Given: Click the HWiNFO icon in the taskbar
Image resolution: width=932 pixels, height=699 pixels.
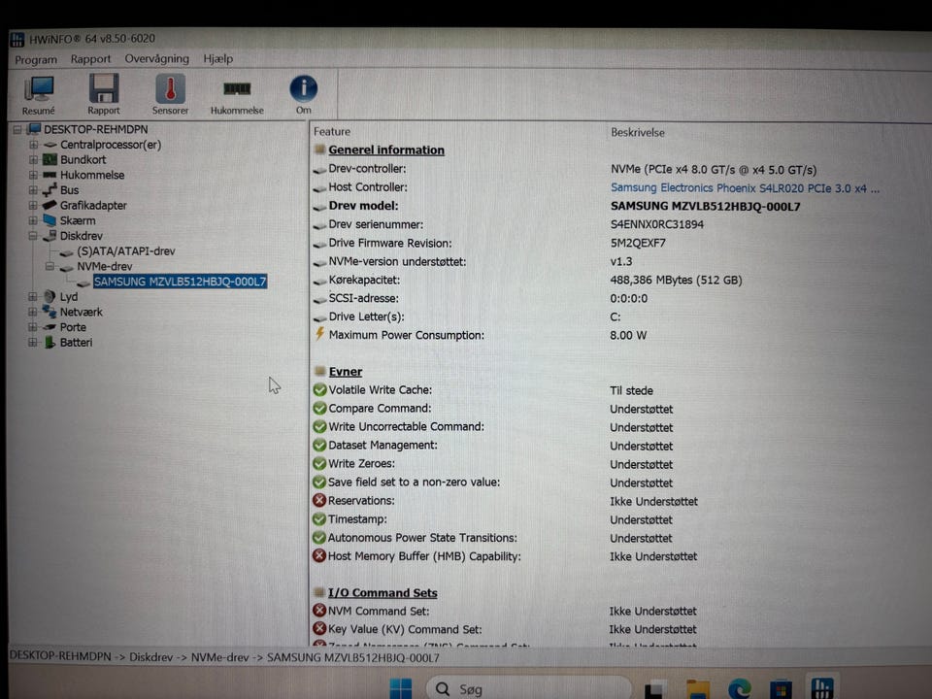Looking at the screenshot, I should [x=822, y=688].
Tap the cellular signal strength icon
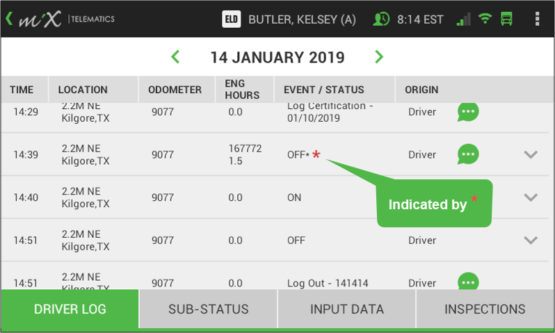 464,19
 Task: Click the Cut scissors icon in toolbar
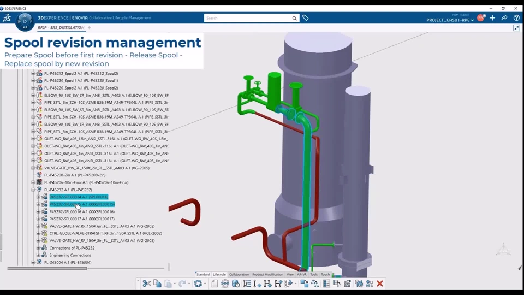[146, 284]
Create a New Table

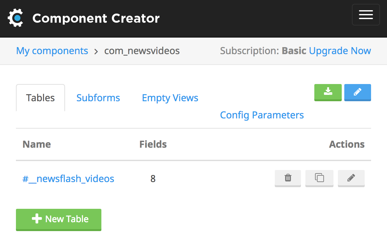[59, 219]
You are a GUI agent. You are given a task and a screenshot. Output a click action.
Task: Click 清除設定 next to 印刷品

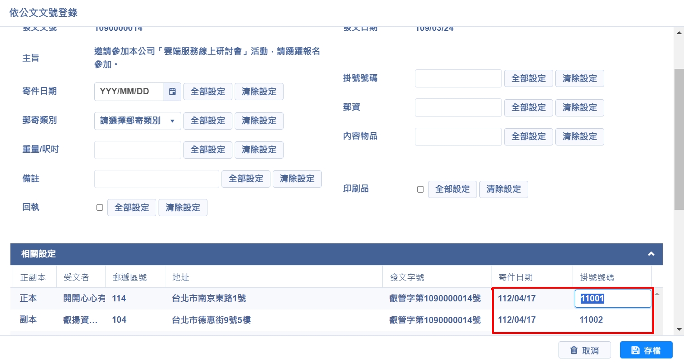503,189
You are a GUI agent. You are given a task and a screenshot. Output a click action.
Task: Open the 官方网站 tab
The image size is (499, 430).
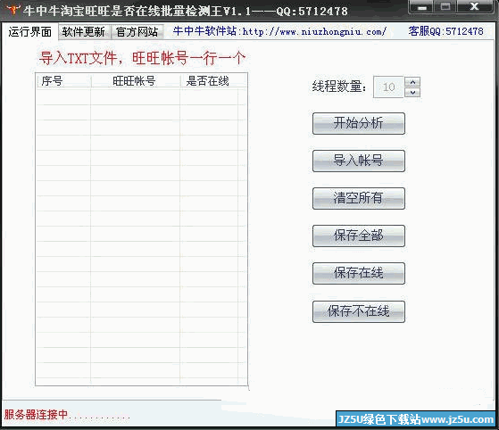pyautogui.click(x=137, y=31)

# TASK OBJECTIVE
Please repeat all of the data exactly as it stands, leaving the pictures out.

# RESPONSE
Given: Click the HWiNFO icon in the taskbar
Image resolution: width=932 pixels, height=699 pixels.
Looking at the screenshot, I should [x=822, y=688].
Tap the cellular signal strength icon
 464,19
 Task: Click the Cut scissors icon in toolbar
[146, 284]
Create a New Table

[59, 219]
You are a GUI agent. You are given a task and a screenshot. Output a click action.
Task: Click 清除設定 next to 印刷品

503,189
You are a GUI agent. You are given a task and a screenshot. Output a click action.
Task: Open the 官方网站 tab
The image size is (499, 430).
pyautogui.click(x=137, y=31)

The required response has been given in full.